Exercise goal: Reproduce every line of all the entries, the requests included, and rescale each coordinate in the answers by multiplying it by 2.5 and rounding to a whole number, with halves rounded up. Keep all other numbers unchanged, and omit the pictures from your reproduction.

───── Extracted material ─────

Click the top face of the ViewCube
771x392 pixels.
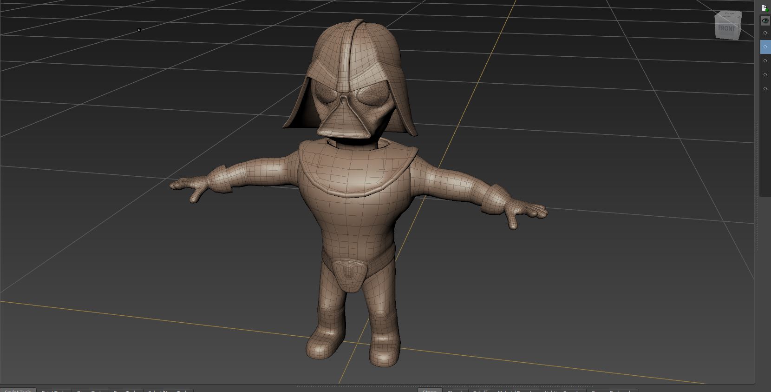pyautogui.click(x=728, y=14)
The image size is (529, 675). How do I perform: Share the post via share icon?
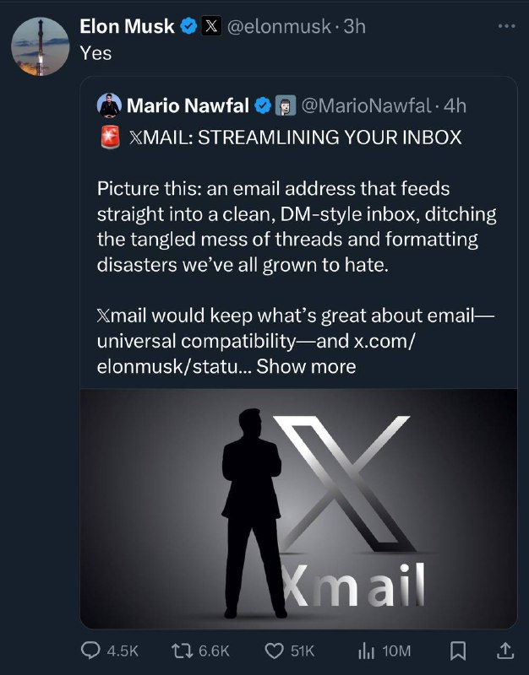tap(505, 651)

─────

Task answer:
Click the top face of the ViewCube
771x392 pixels.
pyautogui.click(x=1820, y=35)
The image size is (529, 675). How do I perform: Share the post via share icon?
tap(1263, 1628)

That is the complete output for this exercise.